Price Sharing

Price sharing is standard for metal concentrates and compensates the buyer for increases in the expected price in contracts for materials that are priced based on a commodity. Price sharing is configured as a payable analyte charge in a set of contract terms. Price sharing is normally defined for the main analyte in the material (for example, only copper in copper concentrates), although other analytes can also have price sharing. Price sharing is a discount on the price that depends linearly by ranges of the price itself.

The price sharing can be entered as a fixed, calculated or tiered value, or determined from a premium matrix. The price sharing impacts the invoice value, unit price or payable analyte grade. For price sharings that impact the unit price, the resulting charge value is based on a mass, such as the wet mass or unloaded dry mass. The configuration of the resulting charge value includes settings for rounding of decimal places, minimum and maximum values, and how the price sharing affects invoices.
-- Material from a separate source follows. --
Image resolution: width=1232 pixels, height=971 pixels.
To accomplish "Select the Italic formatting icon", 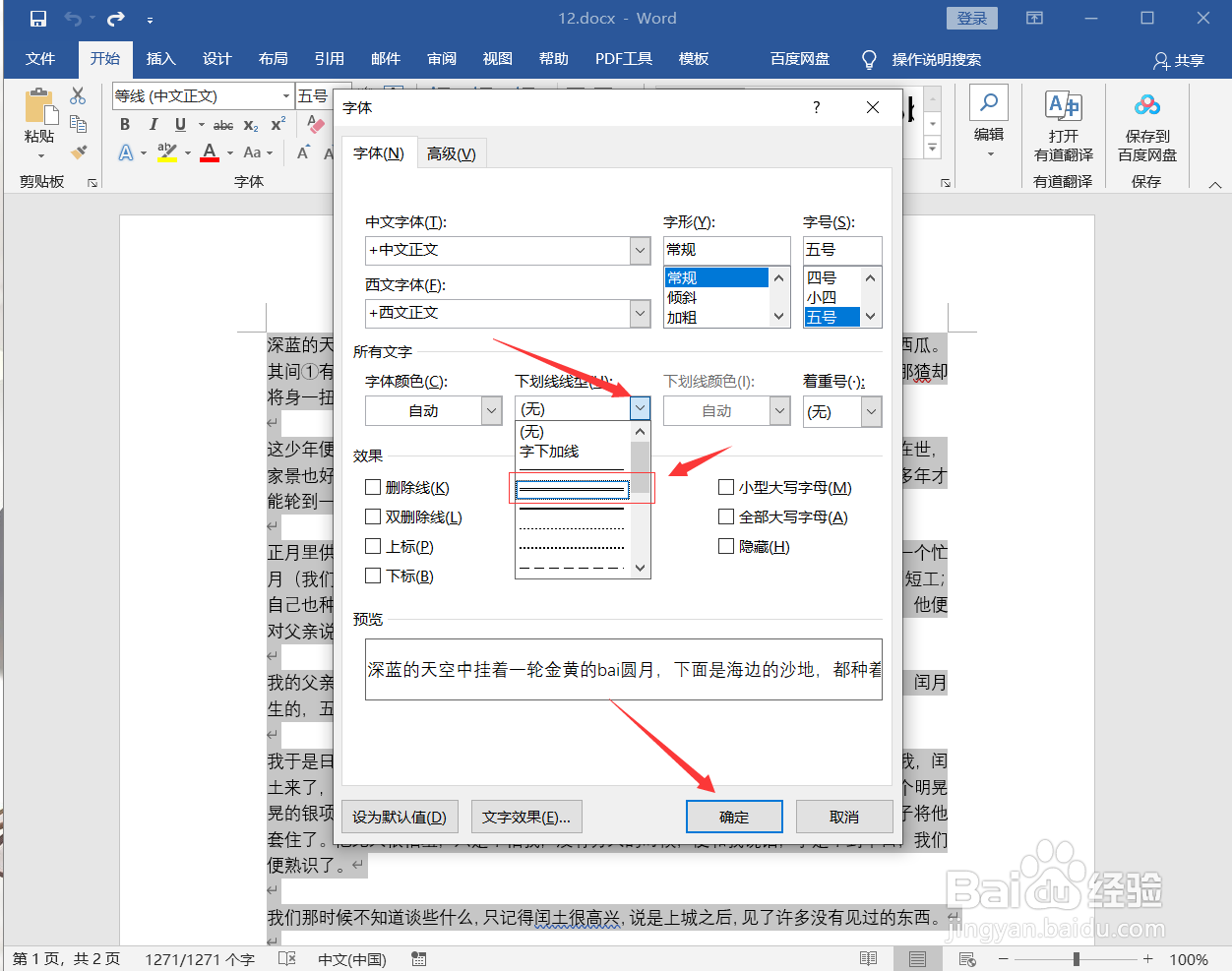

For example, for a contract with product pricing, the price sharing may display on the invoice without affecting the total invoice value, or may be included as a separate line item, or included in the calculation of the revenue line item.

Price Sharing Example

  • If the copper price is lower than 117 USC/lb, price sharing is 23% of the price.
  • From 117 USC/lb to 150 USC/lb, price sharing is 26.91 (23% of 117) plus 15% of the excess price over 117.
  • Over 150 USC/lb, price sharing is 31.86 (23% of 117 + 15% of (150-117)) plus 8% of the excess price over 150.

Under these conditions, if the price is 80 USC/lb, the applicable price sharing would be 23% * 80 = 18.40.